— start of Supplied text —

In addition to increased capacity for new investigations and the potential significant benefits from cross agency collaboration, the formality (as others sometimes see it) of the UK justice system can mean that, once a company or individual is caught in the crosshairs of a UK investigation, the UK landscape offers much less room for maneuver. This is perhaps most easily illustrated by a comparison of the use of Deferred Prosecution Agreements (DPAs) in the UK as compared to the US. In the UK and unlike in the US, a DPA is only available to companies (and not individuals). In both the UK and the US, judicial approval is required to conclude a DPA and modify its terms. But while, with some notable exceptions, US courts’ review of DPAs is generally fairly narrow (absent evidence of impropriety or government misconduct), UK courts are required to conduct a more substantive review of a proposed DPA before approving it. In considering whether to approve a DPA (or not), a UK court will consider issues including whether the DPA is in the interests of justice and its terms are fair, reasonable and proportionate. The lesson is clear – a company cannot necessarily bank on a large sum of money being sufficient to abate any prosecution because a UK court must be satisfied that the DPA meets various requirements before deciding whether to approve its terms.

Additionally, UK legislation has afforded the SFO a string of broad powers not necessarily found in the armory of agencies in other jurisdictions. One of these is the power under section 2 of the Criminal Justice Act 1987 to compel an individual or entity to provide the SFO with information, either through documentation or participation in an interview. A failure to comply is punishable by imprisonment. The only permissible defense is where a ‘reasonable excuse’ for non-compliance exists, however, successful invocation of a reasonable excuse is no mean feat given that the SFO’s own guidance provides little in the way of examples beyond noting that section 2 notice recipients should be treated with consideration and fairness. Indeed, the guidance further states that many purported excuses can be addressed merely by explaining the law clearly and courteously.   Whilst any information provided through this power is not admissible, the power nonetheless is significant and can be used in eliminating potential suspects and shaping an ongoing investigation.

The SFO’s arsenal is further bolstered by the entirety of the UK Bribery Act (UKBA) itself – sweeping legislation initially labelled as the ‘FCPA on steroids’ that leaves almost no stone unturned in the breadth of offences laid out within. The UKBA addresses both the giving and the receiving of bribes and, importantly, makes no distinction between those in the public and private sectors. The UKBA also creates a powerful ‘failure to prevent’ strict liability offence that shifts the onus onto a company to demonstrate that, in the event of one of its associated persons committing bribery, it had in place appropriate procedures designed to stop such an incident occurring.

— end of Supplied text —

• [Written exercise A] Return the stretch of the passage on UK bribery enforcement from "The SFO’s arsenal" through "an incident occurring.", copied word for word.
• [Written exercise B]
Answer these from the passage on UK bribery enforcement:
(i) In the UK, who can enter into a DPA?
(ii) What is the punishment for failing to comply with the SFO's section 2 power?
(iii) What label was the UKBA initially given?
• [Written exercise C] List every consideration the passage on UK bribery enforcement names for a UK court deciding whether to approve a DPA.
The material after this point has no connection to the passage on UK bribery enforcement.

— start of Source data —

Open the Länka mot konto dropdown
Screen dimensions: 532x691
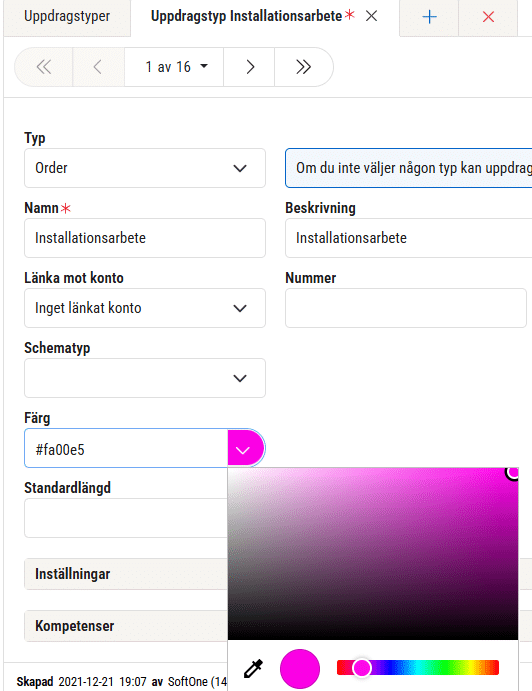pyautogui.click(x=145, y=308)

— end of Source data —

• [Complete answer A]
The SFO’s arsenal is further bolstered by the entirety of the UK Bribery Act (UKBA) itself – sweeping legislation initially labelled as the ‘FCPA on steroids’ that leaves almost no stone unturned in the breadth of offences laid out within. The UKBA addresses both the giving and the receiving of bribes and, importantly, makes no distinction between those in the public and private sectors. The UKBA also creates a powerful ‘failure to prevent’ strict liability offence that shifts the onus onto a company to demonstrate that, in the event of one of its associated persons committing bribery, it had in place appropriate procedures designed to stop such an incident occurring.

• [Complete answer B]
(i) Only companies, not individuals.
(ii) Imprisonment.
(iii) The 'FCPA on steroids'.

• [Complete answer C]
- Whether the DPA is in the interests of justice
- Whether its terms are fair
- Whether its terms are reasonable
- Whether its terms are proportionate